#### [Requirement]
Please repeat, without alteration, the line containing "You are a computer-use agent. The" and every line that follows it to the end of the entries below, and only those lines.

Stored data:
####

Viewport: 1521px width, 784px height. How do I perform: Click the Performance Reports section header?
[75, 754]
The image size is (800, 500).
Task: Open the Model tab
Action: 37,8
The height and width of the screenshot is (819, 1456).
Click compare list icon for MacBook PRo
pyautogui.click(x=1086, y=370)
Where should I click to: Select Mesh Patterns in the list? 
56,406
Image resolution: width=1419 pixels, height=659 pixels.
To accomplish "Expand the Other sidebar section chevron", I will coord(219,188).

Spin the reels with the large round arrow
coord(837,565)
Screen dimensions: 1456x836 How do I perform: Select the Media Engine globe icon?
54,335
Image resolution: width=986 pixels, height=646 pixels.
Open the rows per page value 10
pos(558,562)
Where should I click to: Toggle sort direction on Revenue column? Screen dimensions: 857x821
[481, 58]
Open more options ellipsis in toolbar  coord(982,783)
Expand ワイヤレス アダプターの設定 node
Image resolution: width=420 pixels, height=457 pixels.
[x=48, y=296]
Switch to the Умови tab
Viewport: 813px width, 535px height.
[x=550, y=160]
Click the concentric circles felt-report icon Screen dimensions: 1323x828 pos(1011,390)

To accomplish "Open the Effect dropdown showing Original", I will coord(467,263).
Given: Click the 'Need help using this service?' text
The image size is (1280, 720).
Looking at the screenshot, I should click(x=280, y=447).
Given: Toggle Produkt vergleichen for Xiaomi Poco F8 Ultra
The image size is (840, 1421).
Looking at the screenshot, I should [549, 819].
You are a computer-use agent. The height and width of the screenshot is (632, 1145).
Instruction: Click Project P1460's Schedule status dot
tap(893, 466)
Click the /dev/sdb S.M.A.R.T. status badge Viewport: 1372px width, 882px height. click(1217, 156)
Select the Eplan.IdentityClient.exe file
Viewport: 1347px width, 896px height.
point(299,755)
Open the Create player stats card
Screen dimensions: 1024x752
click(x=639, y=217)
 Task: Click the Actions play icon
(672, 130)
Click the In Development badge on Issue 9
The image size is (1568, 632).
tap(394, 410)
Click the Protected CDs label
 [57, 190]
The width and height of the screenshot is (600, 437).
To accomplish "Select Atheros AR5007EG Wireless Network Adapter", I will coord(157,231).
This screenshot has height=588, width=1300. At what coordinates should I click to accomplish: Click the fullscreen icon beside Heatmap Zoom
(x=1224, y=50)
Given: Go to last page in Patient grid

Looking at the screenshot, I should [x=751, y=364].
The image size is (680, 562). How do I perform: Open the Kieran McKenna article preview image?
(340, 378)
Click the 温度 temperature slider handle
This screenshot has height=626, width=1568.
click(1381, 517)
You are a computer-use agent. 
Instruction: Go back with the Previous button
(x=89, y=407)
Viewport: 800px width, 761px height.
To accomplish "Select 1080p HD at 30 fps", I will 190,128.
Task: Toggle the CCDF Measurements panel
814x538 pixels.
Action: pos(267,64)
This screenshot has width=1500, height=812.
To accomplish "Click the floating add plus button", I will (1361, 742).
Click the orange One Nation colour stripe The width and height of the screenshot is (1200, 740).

####

#### [Answer to the exercise]
You are a computer-use agent. The height and width of the screenshot is (632, 1145).
Instruction: Click Project P1460's Schedule status dot
tap(893, 466)
Click the /dev/sdb S.M.A.R.T. status badge Viewport: 1372px width, 882px height. click(1217, 156)
Select the Eplan.IdentityClient.exe file
Viewport: 1347px width, 896px height.
point(299,755)
Open the Create player stats card
Screen dimensions: 1024x752
click(x=639, y=217)
 Task: Click the Actions play icon
(672, 130)
Click the In Development badge on Issue 9
The image size is (1568, 632).
tap(394, 410)
Click the Protected CDs label
 [57, 190]
The width and height of the screenshot is (600, 437).
To accomplish "Select Atheros AR5007EG Wireless Network Adapter", I will coord(157,231).
This screenshot has height=588, width=1300. At what coordinates should I click to accomplish: Click the fullscreen icon beside Heatmap Zoom
(x=1224, y=50)
Given: Go to last page in Patient grid

Looking at the screenshot, I should [x=751, y=364].
The image size is (680, 562). How do I perform: Open the Kieran McKenna article preview image?
(340, 378)
Click the 温度 temperature slider handle
This screenshot has height=626, width=1568.
click(1381, 517)
You are a computer-use agent. 
Instruction: Go back with the Previous button
(x=89, y=407)
Viewport: 800px width, 761px height.
To accomplish "Select 1080p HD at 30 fps", I will 190,128.
Task: Toggle the CCDF Measurements panel
814x538 pixels.
Action: pos(267,64)
This screenshot has width=1500, height=812.
To accomplish "Click the floating add plus button", I will (1361, 742).
Click the orange One Nation colour stripe The width and height of the screenshot is (1200, 740).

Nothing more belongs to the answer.